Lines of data
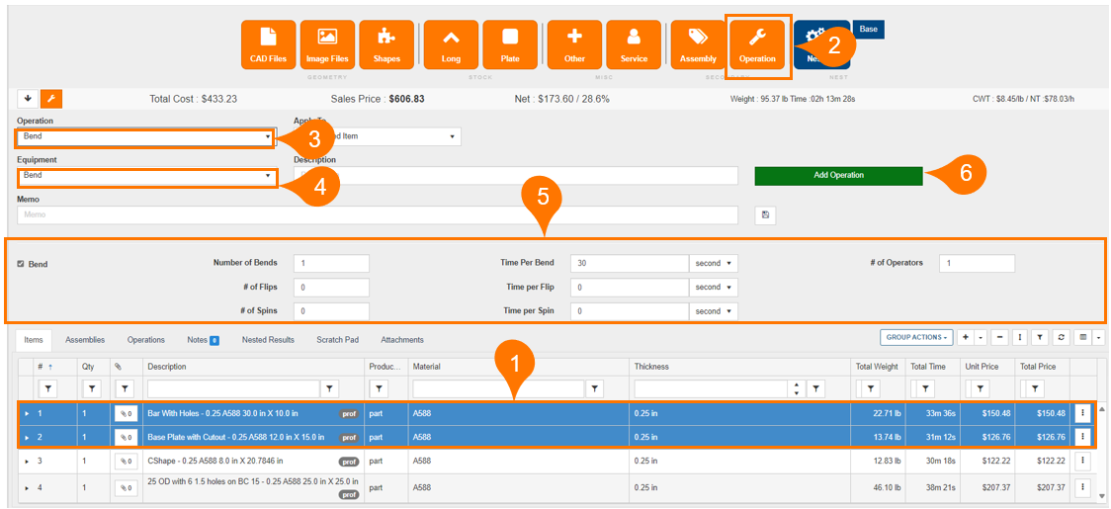
Task: Click the Image Files toolbar icon
Action: [327, 44]
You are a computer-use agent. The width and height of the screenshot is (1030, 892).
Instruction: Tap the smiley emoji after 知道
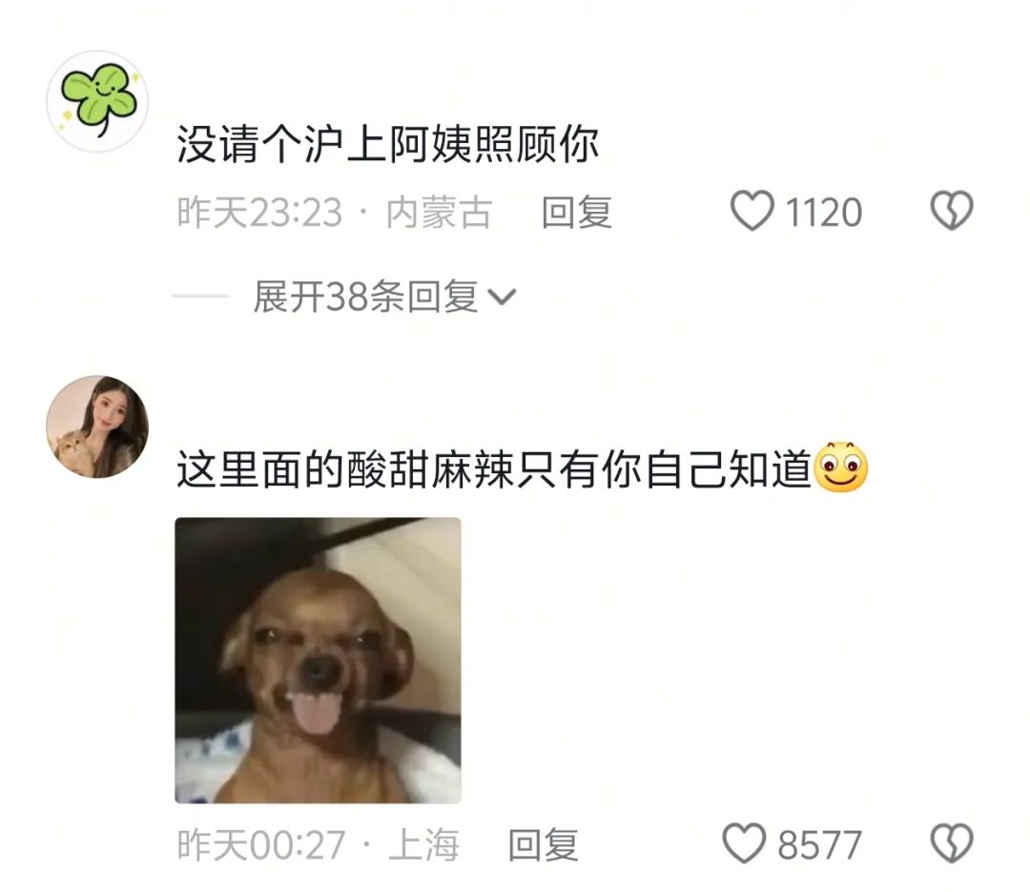click(841, 467)
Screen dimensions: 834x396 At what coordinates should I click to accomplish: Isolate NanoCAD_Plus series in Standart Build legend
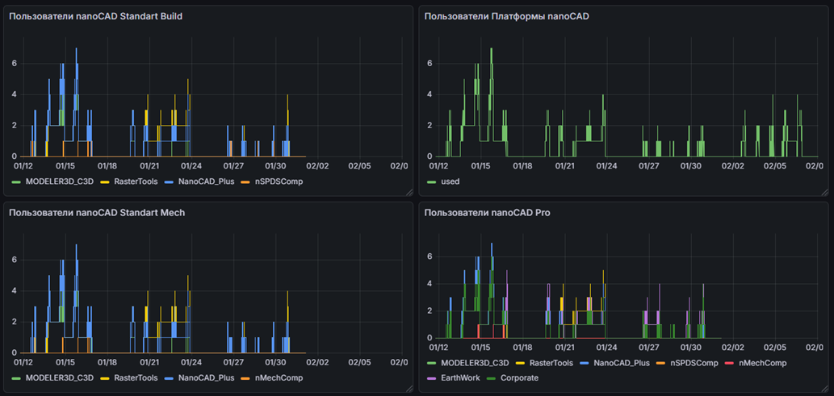(x=207, y=181)
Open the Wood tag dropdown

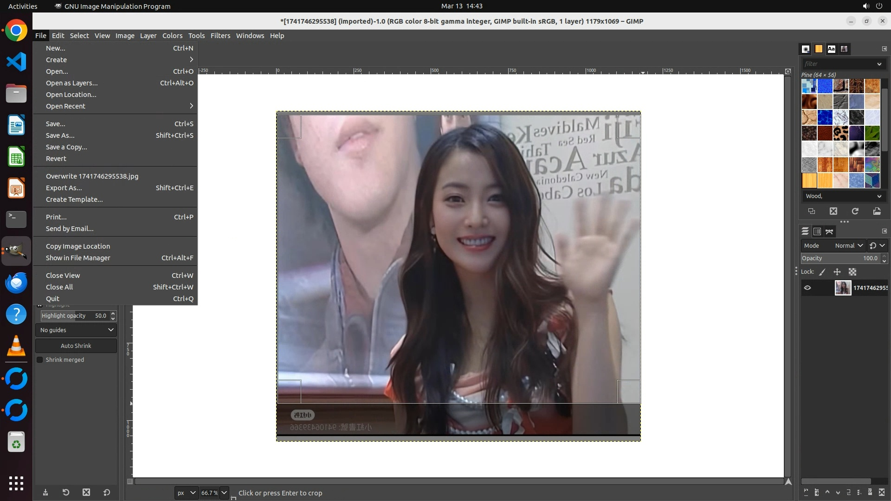tap(843, 196)
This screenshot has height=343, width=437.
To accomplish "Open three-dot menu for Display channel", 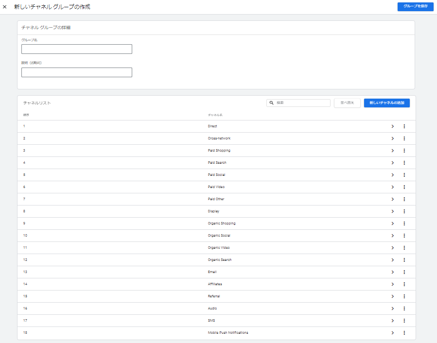I will [x=404, y=211].
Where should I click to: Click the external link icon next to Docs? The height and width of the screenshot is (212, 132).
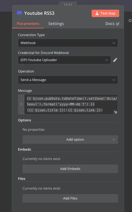pyautogui.click(x=118, y=24)
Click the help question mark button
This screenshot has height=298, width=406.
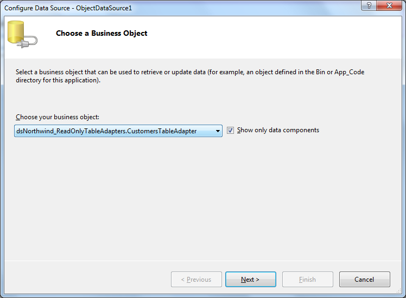tap(369, 5)
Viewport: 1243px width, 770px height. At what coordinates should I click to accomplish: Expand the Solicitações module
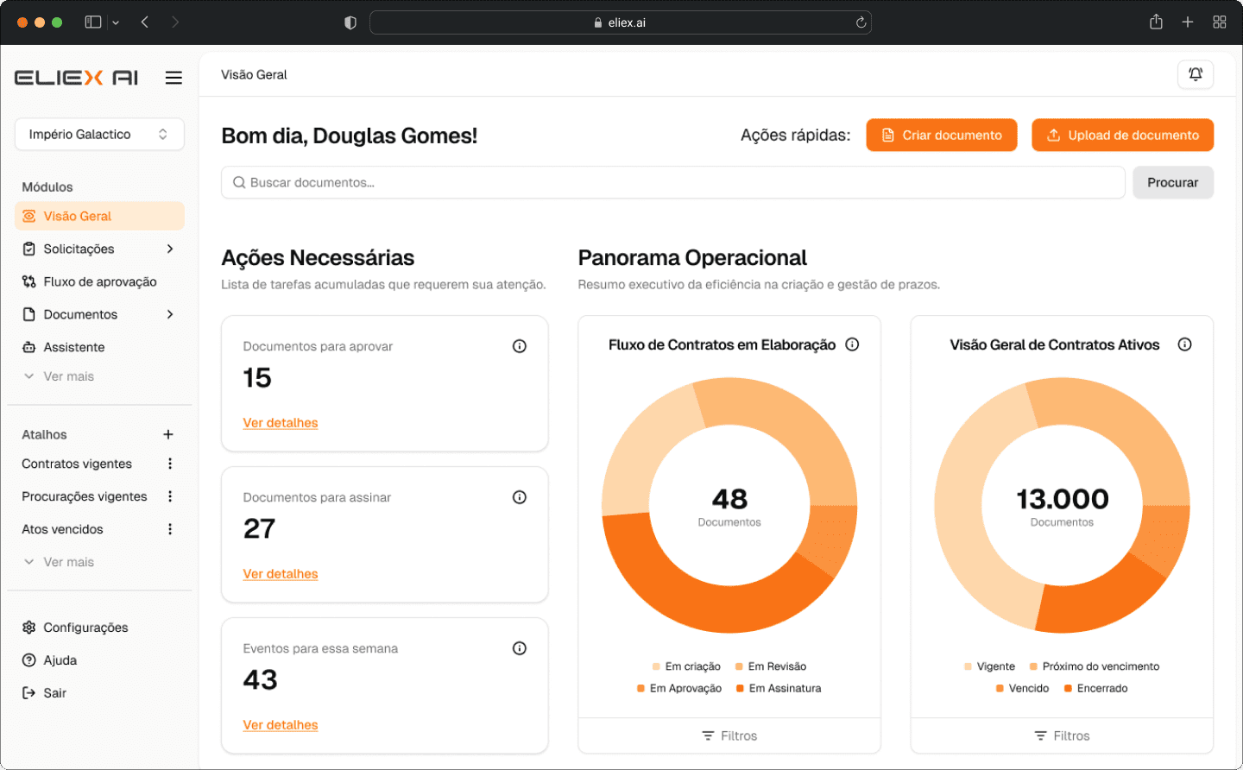78,249
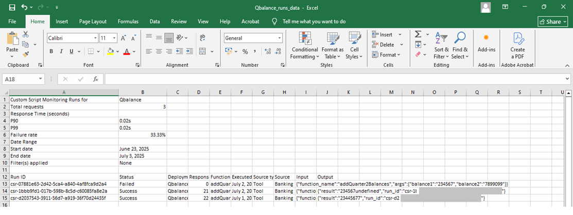Click the AutoSum sigma icon
Image resolution: width=573 pixels, height=215 pixels.
point(418,34)
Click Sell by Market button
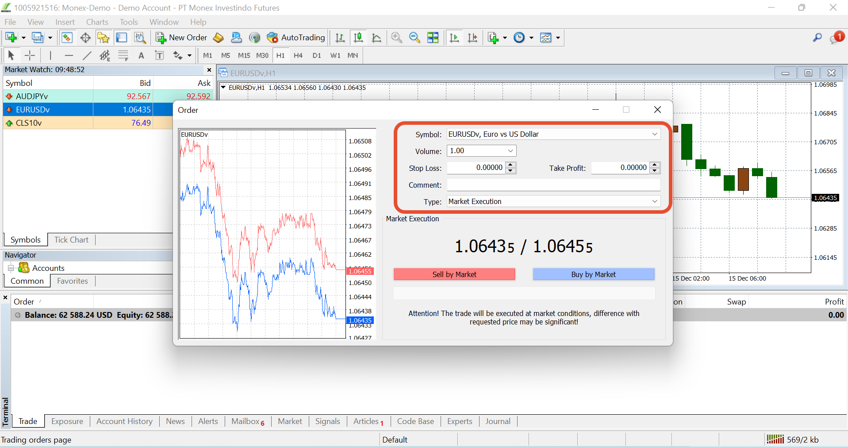848x447 pixels. click(454, 274)
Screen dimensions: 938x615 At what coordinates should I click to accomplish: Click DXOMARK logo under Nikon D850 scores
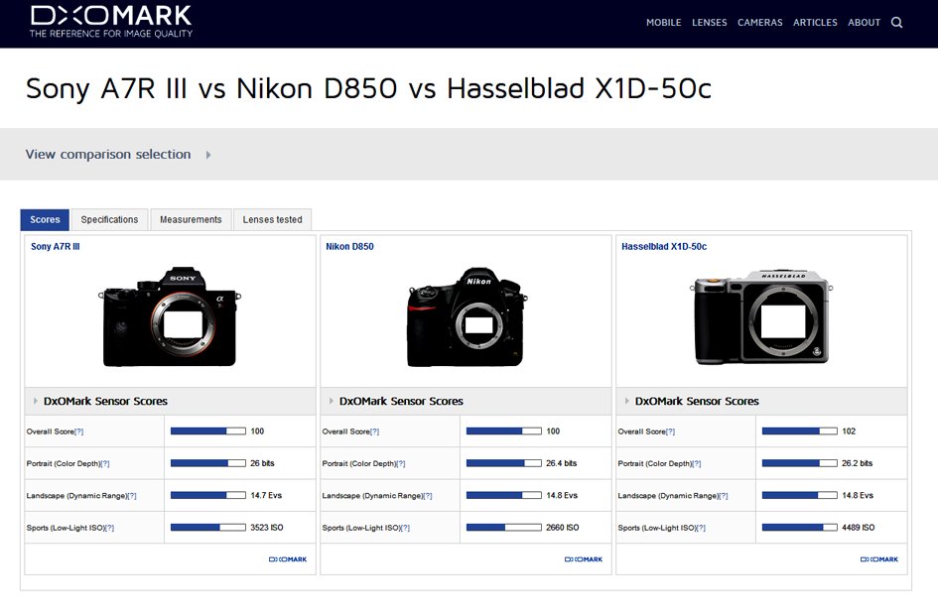(x=584, y=559)
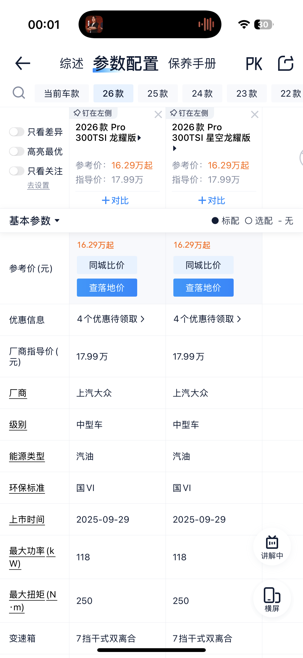The image size is (303, 658).
Task: Tap 同城比价 for the 星空龙耀版
Action: tap(203, 265)

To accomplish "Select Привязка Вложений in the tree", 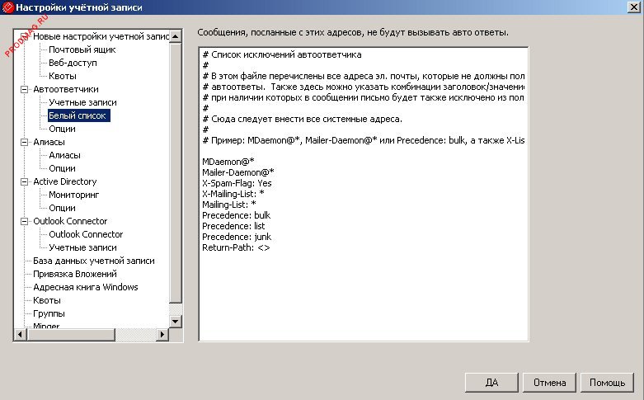I will point(74,274).
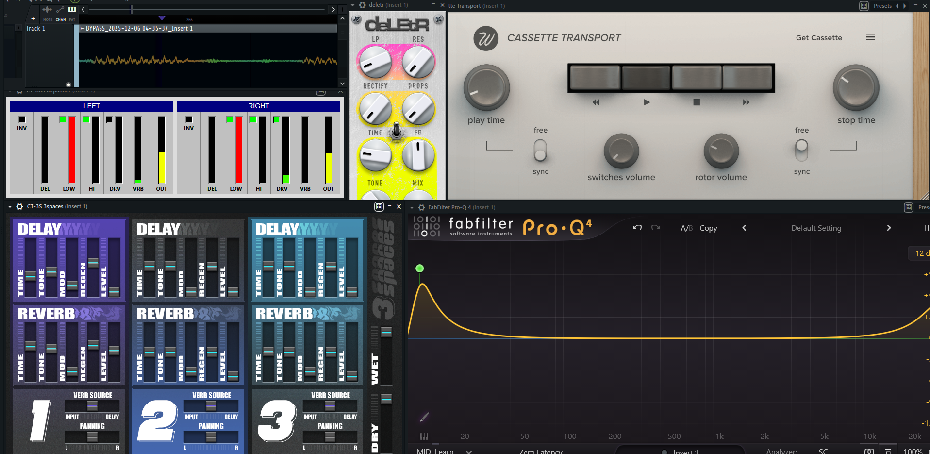Image resolution: width=930 pixels, height=454 pixels.
Task: Open the Default Setting preset list
Action: (x=816, y=228)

Set exercise -> Extract the lines of data starting at the line that contains "Click Sell by Market button" and ending at the line that contains "Action: tap(203, 265)", and reproduce them verbatim. Leave the pictures out of your answer.

Complete response ->
Click Sell by Market button
848x447 pixels. click(454, 274)
Screen dimensions: 938x615 At what coordinates should I click to accomplish: Click DXOMARK logo under Nikon D850 scores
(x=584, y=559)
The image size is (303, 658).
Task: Tap 同城比价 for the 星空龙耀版
Action: tap(203, 265)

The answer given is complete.